In terms of program history, the repeats utility was written first (in 2004). The repeats.pl utility was written later (in 2020) to explore new algorithms and it currently implements a multi-step stage 3 algorithm that requires less disc I/O than repeats. It still runs slightly slower than repeats on Linux for most data sets but is actually faster on Cygwin.

BUGS

It must be noted that it is theoretically possible (though freakishly improbable) for two different files to be listed as duplicates if the −p option is not used. If they have the same size and the same file hash, they will be listed as the duplicates. The odds of two different files (of the same size) being listed as duplicates is approximately 1.16e77 to 1 for the SHA256 hash. Using arguments similar to the classic "birthday paradox" (i.e., the probability of two people sharing the same birthday in a room of only 23 people is greater than 50%), it can be shown that it would take approximately 4.01e38 different files (of exactly the same size) to achieve similar odds. In other words, it’ll probably never happen. Ever. However, it’s not inconceivable. You have been warned.

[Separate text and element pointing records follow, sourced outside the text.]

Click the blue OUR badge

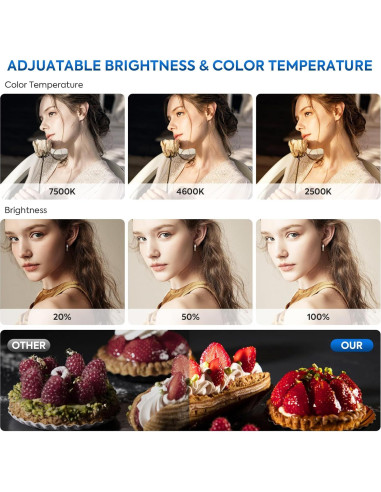coord(352,345)
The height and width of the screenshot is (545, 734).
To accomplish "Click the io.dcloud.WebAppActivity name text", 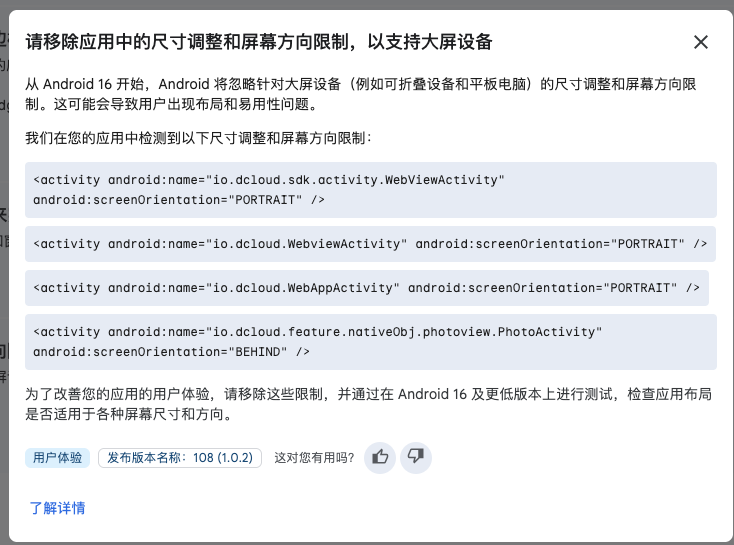I will 302,288.
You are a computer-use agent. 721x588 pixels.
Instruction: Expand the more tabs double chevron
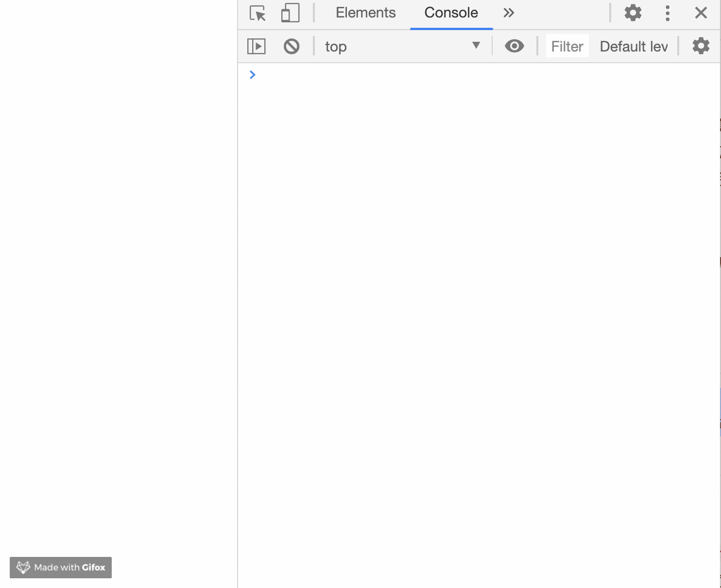point(508,13)
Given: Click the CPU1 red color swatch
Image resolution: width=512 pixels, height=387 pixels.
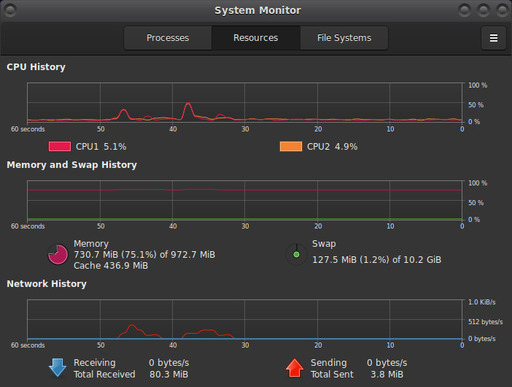Looking at the screenshot, I should (x=60, y=146).
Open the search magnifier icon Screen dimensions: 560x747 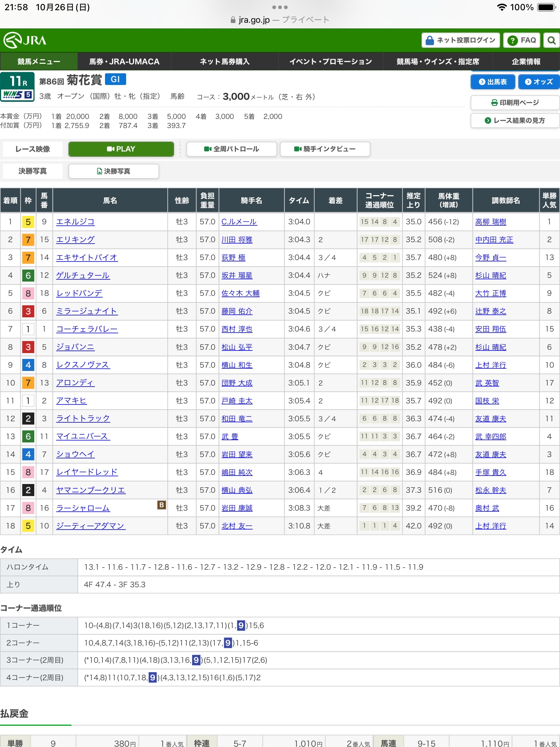(551, 40)
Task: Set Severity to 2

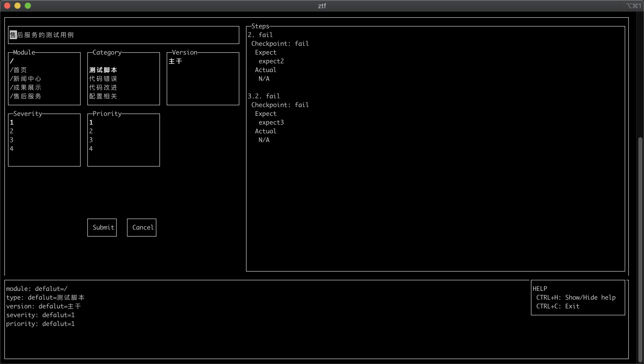Action: [x=12, y=131]
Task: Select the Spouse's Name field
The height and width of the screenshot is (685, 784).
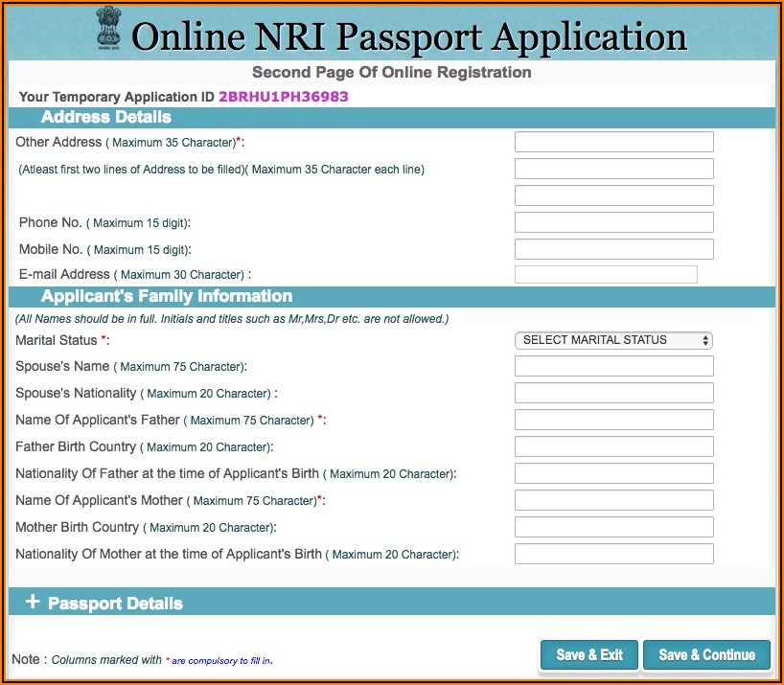Action: point(613,367)
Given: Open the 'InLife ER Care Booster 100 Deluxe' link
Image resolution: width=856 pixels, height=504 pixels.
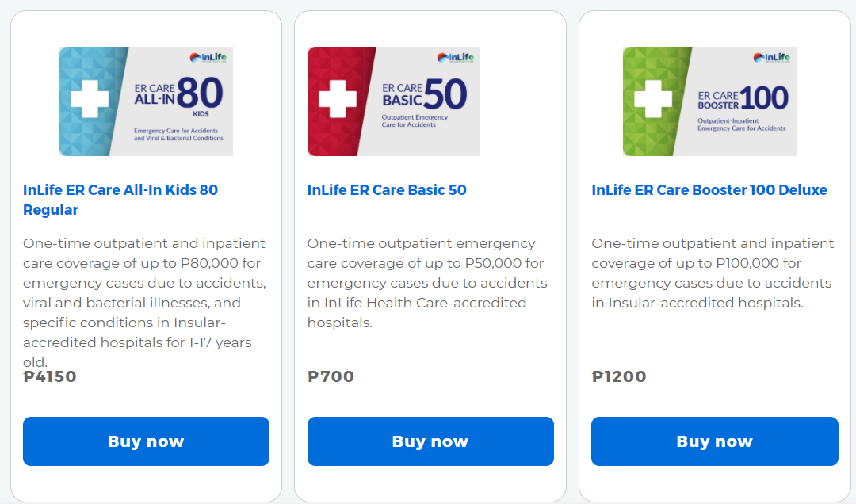Looking at the screenshot, I should (x=709, y=189).
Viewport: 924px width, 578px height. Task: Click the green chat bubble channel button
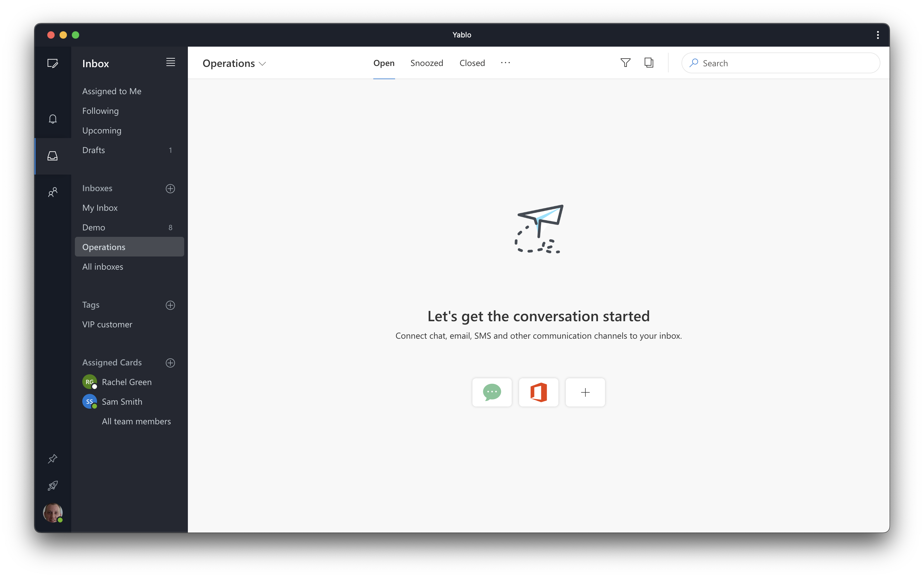click(x=492, y=391)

For the various hashes, the number of same-sized files required for the probability of a false positive to reach 50% are as follows:

MD5: 2.17e19 files
SHA1: 1.42e24 files
SHA224: 6.11e33 files
SHA256: 4.01e38 files (default prior to version 1.2.0)
SHA384: 7.39e57 files
SHA512: 1.36e77 files
BLAKE2B-256: 4.01e38 files
BLAKE2B-512: 1.36e77 files (default as of version 1.2.0)

See https://en.wikipedia.org/wiki/Birthday_problem and https://en.wikipedia.org/wiki/Birthday_attack for more information. If this extremely remote risk is too much to bear, use the −p option.

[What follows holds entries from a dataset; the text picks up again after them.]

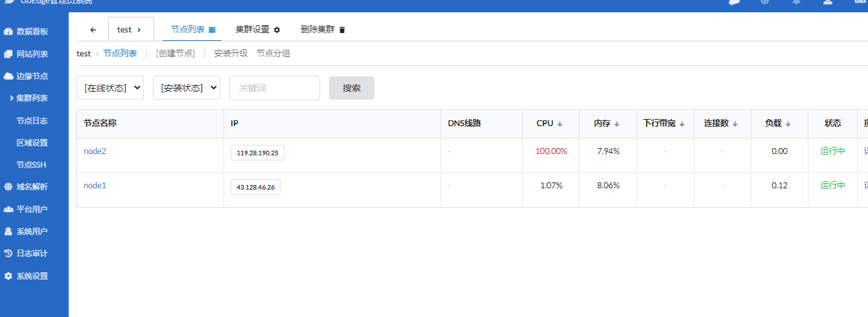Open 节点日志 in the sidebar menu
The width and height of the screenshot is (868, 317).
(x=32, y=121)
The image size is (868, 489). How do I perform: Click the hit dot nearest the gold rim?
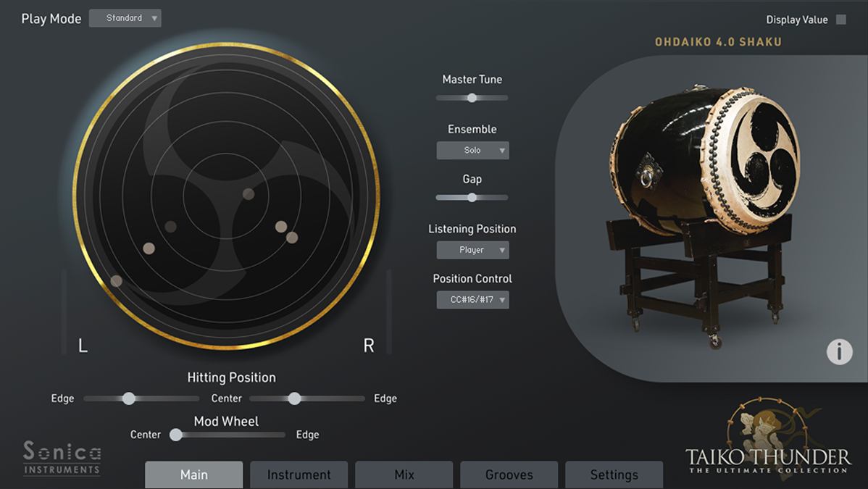click(x=116, y=280)
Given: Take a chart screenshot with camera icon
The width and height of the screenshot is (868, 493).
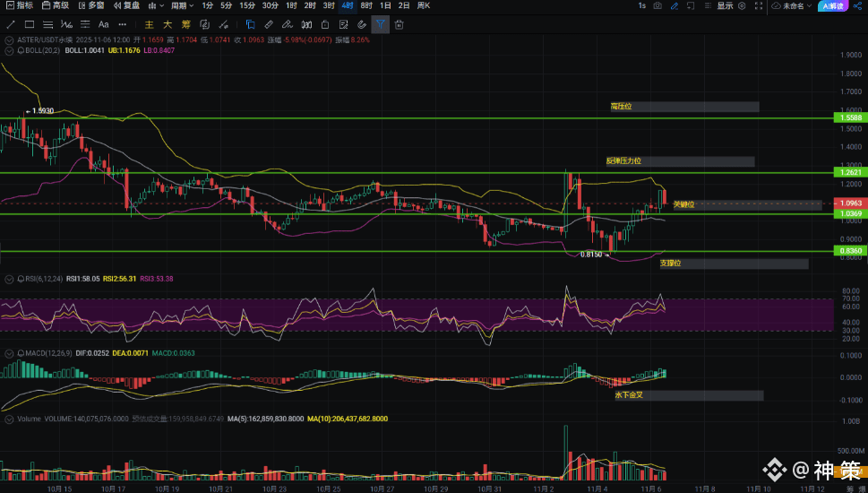Looking at the screenshot, I should (x=657, y=5).
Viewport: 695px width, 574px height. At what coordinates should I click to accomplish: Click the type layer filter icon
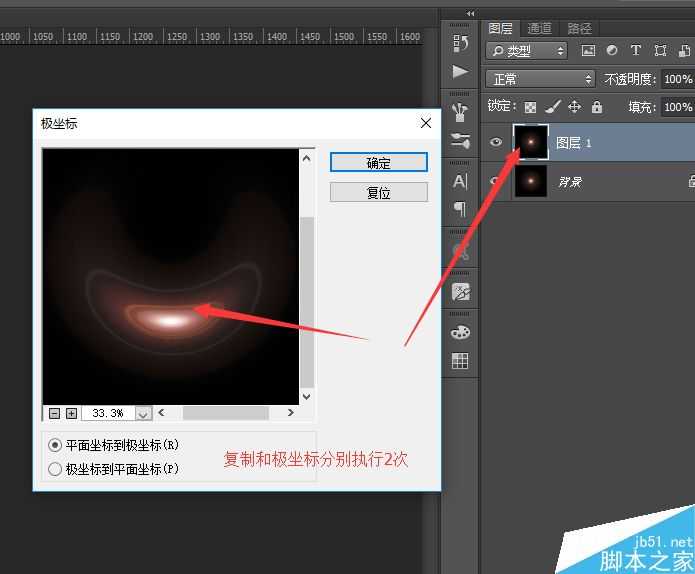pyautogui.click(x=636, y=50)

Also, repeats and repeats.pl currently lack logic to mark hardlinks (under the −l option) as duplicates without actually reading the entire file multiple times. This will be addressed in a future version of littleutils.

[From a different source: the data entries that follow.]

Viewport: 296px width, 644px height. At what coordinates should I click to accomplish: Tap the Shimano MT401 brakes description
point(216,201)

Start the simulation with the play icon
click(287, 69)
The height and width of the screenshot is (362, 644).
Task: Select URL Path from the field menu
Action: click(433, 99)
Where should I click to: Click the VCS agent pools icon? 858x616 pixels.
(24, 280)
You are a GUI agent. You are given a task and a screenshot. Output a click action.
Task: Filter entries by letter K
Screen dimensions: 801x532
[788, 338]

And finally, repeats will malfunction if asked to examine files that have one or more "tab" (0x09) characters in the filename, as tab characters are used as delimiters in the temporary working files that repeats creates. If scanning a data set with embedded "tabs" in the filenames, use repeats.pl instead, as it maintains file lists in memory.

SEE ALSO

filehash(1), filenode(1), filesize(1), perl, CryptX(3pm), rep_hash(1), rep_node(1), rep_size(1), duff(1), dupd(1), fdupes(1), jdupes(1), rdfind(1)

COPYRIGHT

Copyright (C) 2004-2021 by Brian Lindholm. This program is free software; you can use it, redistribute it, and/or modify it under the terms of the GNU General Public License as published by the Free Software Foundation; either version 3, or (at your option) any later version.

This program is distributed in the hope that it will be useful, but WITHOUT ANY WARRANTY; without even the implied warranty of MERCHANTABILITY or FITNESS FOR A PARTICULAR PURPOSE. See the GNU General Public License for more details.